En esta época de opiniones inmediatas que reflejan lo muy superiores que nos sentimos, parece que resulta muy fácil llegar a la celebridad a través del ridículo. Y empiezo a pensar que tener un espacio en la mente de colectivo es un activo muy valioso.
Hay personas que se hacen famosas, o muy conocidas, en una semana son aquellas que han cometido un tamaño acto de desatención o falta de cultura general en un escenario público que permite su difusión, y son menos célebres quienes han pasado toda una vida cultivando un arte o habilidad que los lleva a éxitos de gran calibre. Apostaría a que la mayoría de las personas alfabetizadas de Colombia tienen más claro quién es Epa Colombia que Sofía Gómez, o que quizás recuerden más claramente a la aspirante al reinado que hablaba inglés, pero despacito, que a la ganadora del certamen de ese año.

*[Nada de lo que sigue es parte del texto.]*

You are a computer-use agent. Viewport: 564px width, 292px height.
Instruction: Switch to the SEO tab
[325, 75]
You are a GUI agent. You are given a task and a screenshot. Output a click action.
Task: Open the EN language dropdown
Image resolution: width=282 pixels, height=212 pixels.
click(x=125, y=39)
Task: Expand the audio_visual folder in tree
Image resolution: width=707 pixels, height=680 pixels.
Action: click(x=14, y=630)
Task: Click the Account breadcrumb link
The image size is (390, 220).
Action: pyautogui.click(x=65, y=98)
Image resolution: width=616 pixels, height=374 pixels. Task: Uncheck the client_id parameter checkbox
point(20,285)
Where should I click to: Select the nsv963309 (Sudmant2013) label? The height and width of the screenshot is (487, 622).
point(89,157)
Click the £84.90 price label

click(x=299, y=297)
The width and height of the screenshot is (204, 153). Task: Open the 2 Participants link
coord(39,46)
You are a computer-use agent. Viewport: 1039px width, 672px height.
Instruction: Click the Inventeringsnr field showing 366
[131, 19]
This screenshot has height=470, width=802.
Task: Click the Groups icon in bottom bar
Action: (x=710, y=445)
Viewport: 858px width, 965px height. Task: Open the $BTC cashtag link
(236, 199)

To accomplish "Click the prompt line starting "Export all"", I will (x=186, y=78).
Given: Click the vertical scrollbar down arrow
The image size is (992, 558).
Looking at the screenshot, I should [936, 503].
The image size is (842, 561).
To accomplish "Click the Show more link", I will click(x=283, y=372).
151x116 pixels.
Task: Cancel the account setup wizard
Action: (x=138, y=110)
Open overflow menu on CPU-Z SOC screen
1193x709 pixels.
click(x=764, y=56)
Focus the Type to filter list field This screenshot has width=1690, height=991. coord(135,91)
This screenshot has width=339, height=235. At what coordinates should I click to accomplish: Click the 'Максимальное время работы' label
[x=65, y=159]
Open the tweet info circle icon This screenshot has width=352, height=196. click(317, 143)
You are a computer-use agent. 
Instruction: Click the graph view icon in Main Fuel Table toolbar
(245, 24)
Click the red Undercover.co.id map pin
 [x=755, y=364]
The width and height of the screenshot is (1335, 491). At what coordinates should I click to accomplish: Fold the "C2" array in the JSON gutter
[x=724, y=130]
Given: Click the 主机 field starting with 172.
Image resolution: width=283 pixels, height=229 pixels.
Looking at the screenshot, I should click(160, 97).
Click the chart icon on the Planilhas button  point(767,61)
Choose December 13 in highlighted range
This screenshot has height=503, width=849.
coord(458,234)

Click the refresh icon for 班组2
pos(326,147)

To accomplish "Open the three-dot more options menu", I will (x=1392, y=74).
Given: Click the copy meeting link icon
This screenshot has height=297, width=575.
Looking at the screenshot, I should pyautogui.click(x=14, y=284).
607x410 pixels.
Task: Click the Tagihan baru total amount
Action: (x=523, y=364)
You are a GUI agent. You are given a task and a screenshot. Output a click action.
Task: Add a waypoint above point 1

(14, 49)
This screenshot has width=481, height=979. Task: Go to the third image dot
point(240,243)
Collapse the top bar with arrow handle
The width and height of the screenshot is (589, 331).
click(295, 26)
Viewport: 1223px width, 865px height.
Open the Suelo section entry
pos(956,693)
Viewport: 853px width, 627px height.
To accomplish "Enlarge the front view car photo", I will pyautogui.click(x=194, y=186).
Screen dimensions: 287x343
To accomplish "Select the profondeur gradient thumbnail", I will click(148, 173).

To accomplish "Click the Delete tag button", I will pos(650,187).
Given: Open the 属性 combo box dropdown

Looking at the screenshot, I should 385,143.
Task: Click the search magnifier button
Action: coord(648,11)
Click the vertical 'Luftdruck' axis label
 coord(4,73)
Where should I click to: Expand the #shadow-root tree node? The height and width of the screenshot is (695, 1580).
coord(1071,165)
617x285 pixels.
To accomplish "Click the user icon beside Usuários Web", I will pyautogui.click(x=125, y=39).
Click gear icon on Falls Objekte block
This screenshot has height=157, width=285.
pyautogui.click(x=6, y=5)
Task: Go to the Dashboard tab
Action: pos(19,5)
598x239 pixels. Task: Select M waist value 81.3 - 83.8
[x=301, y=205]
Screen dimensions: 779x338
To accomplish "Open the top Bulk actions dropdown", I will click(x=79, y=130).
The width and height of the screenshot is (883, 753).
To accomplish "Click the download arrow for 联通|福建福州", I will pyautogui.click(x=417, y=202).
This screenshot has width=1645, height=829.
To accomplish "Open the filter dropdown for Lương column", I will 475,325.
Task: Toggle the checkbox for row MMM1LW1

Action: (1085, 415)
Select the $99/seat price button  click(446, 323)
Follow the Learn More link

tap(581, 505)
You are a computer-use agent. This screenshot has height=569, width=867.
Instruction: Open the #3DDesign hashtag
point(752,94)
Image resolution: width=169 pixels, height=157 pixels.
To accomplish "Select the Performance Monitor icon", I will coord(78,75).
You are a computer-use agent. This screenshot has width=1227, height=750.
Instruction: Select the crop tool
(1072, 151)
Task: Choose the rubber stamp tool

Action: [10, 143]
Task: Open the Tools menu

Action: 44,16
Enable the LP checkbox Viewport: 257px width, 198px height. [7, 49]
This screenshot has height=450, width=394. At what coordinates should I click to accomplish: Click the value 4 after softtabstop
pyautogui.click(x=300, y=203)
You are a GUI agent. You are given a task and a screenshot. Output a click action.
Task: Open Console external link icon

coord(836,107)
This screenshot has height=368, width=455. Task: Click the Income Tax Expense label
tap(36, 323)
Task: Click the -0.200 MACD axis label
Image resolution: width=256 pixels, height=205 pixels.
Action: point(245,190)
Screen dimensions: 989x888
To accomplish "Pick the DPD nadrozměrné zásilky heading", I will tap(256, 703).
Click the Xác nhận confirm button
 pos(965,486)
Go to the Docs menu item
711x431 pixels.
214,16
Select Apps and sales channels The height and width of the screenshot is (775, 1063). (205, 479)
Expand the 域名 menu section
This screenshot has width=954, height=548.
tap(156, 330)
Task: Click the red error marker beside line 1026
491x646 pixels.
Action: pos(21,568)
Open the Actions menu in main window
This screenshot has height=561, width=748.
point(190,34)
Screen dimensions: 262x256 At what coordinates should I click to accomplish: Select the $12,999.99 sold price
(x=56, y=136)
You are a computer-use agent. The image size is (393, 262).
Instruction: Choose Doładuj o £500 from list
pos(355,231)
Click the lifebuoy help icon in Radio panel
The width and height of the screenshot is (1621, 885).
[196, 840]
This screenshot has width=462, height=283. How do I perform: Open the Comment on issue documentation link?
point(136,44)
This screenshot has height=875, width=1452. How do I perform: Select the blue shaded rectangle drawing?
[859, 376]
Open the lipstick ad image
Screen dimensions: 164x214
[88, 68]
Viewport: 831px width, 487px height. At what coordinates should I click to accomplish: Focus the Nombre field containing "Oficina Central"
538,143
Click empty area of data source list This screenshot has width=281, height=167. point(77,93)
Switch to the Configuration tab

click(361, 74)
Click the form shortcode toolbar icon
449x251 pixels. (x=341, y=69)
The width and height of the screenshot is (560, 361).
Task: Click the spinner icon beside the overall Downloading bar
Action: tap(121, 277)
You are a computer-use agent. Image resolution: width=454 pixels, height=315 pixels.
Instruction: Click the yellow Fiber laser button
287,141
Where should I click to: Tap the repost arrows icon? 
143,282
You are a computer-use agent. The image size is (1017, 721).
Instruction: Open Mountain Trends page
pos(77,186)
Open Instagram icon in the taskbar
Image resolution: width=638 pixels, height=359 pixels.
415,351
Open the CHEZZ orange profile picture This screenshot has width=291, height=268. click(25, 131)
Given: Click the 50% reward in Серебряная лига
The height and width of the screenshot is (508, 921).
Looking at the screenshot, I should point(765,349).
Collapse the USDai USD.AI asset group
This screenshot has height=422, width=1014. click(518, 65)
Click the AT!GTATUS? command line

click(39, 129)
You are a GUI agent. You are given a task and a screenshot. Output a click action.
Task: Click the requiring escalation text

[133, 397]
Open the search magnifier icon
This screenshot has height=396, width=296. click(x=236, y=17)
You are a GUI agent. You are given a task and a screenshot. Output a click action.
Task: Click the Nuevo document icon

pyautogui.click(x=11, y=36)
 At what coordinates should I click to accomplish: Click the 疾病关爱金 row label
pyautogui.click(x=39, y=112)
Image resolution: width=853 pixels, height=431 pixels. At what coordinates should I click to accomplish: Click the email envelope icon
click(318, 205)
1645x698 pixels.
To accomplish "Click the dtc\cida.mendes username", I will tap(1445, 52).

Hay otros ascensos a la fama, que pasando la hilaridad del ridículo público, son más preocupantes. El actual presidente de México, por ejemplo, quien pasó de ser conocido únicamente en el Estado de México (una de las entidades federativas con más problemas de inseguridad y violencia de género) a ser el candidato presidencial que no pudo nombrar correctamente tres libros con sus autores en la Feria Internacional del Libro de Guadalajara; o la aparición de Óscar Iván Zuluaga en la palestra política, que pasó de un funcionario relativamente desconocido a un hazme reír en la esfera internauta.
La diferencia entre “el del tapabocas” y el actual presidente de México, es que el primero decidió cambiar de trabajo y ciudad de residencia, el segundo tuvo un asesor de campaña e imagen pública conocido en Colombia que capitalizó el reconocimiento que obtuvo para darse prensa gratuita y usarla en las urnas con éxito arrollador.
El camino al imaginario colectivo de esos personajes tiene por vehículo nuestro impulso a señalar el ridículo ajeno, el odio a lo que consideramos equivocado, y en la era de la corrección política vía más frecuente de esos básicos deseos está en la ridiculización.
Como dice el dicho popular: pasaron del anonimato al desprestigio, y, aparentemente, salir del anonimato es el objetivo que no parece discriminar ningún medio.
Lo más aterrador es que la estrategia funciona: después la gente considera la cara conocida, sin importar porqué, sobre las demás. No es para nada ético usar medios engañosos para darse a conocer, pero tal vez los aspirantes a cargos de elección popular con programas decentes de gobierno deberían considerar cometer alguna idiotez dentro de lo legal, para que queden en la fugaz y corta memoria del pueblo que pretender servir y mejorar.
Y pienso primero en lo que podrían hacer los dirigentes, antes de lo que podríamos hacer como pueblo: eso como tener memoria, investigar lo que propone la persona que votaremos, identificar la corriente política a la que se adscribe la candidatura.
Pero esos cambios de hábitos, para cambiar el famoso “mejor malo conocido” están fuera del alcance de esta generación: ya nos fuimos por el barranco. Tal vez la siguiente generación tenga la oportunidad de construir un criterio más consistente del sistema democrático que nos han descrito, pero nunca visto en funcionamiento.